TASK TO COMPLETE: Can you reproduce the rows from the line containing "How do I perform: Click" through the line containing "Looking at the screenshot, I should tap(73, 361).", with "Italy" swapped for "Spain" and nothing else changed?

---- DATASET RECORDS

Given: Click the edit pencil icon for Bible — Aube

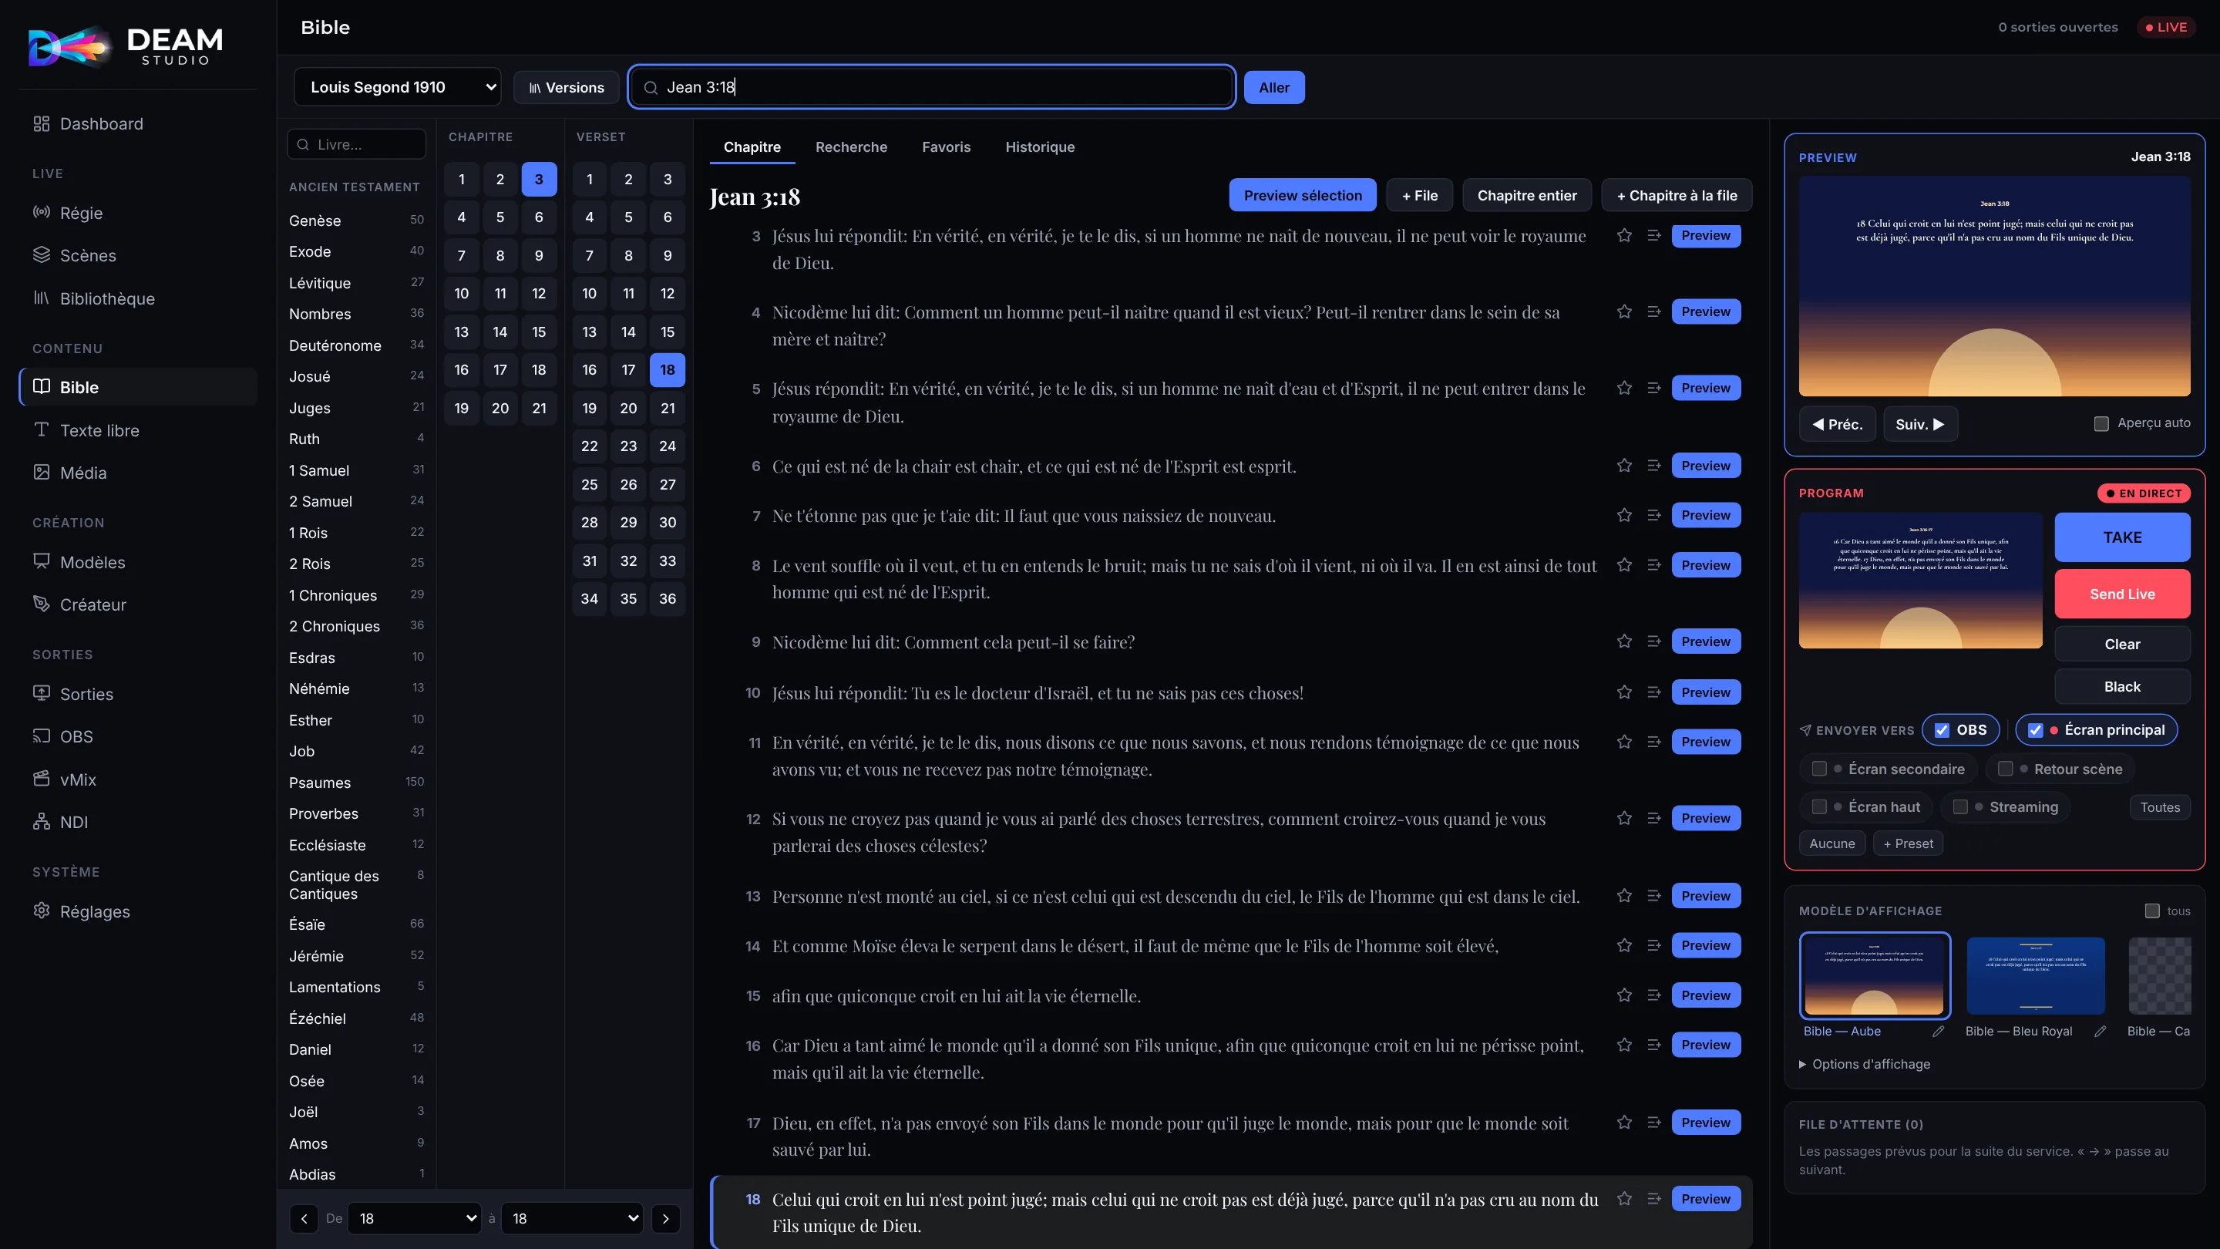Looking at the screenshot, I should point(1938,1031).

--------
---- DATASET RECORDS

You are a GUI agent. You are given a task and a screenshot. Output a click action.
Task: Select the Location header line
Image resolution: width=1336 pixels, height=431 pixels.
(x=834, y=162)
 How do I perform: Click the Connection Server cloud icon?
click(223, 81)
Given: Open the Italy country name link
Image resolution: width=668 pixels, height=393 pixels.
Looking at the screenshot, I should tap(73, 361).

--------

SOLUTION TO THIS TASK:
 How do I perform: Click the Connection Server cloud icon?
click(223, 81)
Given: Open the Spain country name link
Image resolution: width=668 pixels, height=393 pixels.
Looking at the screenshot, I should tap(73, 361).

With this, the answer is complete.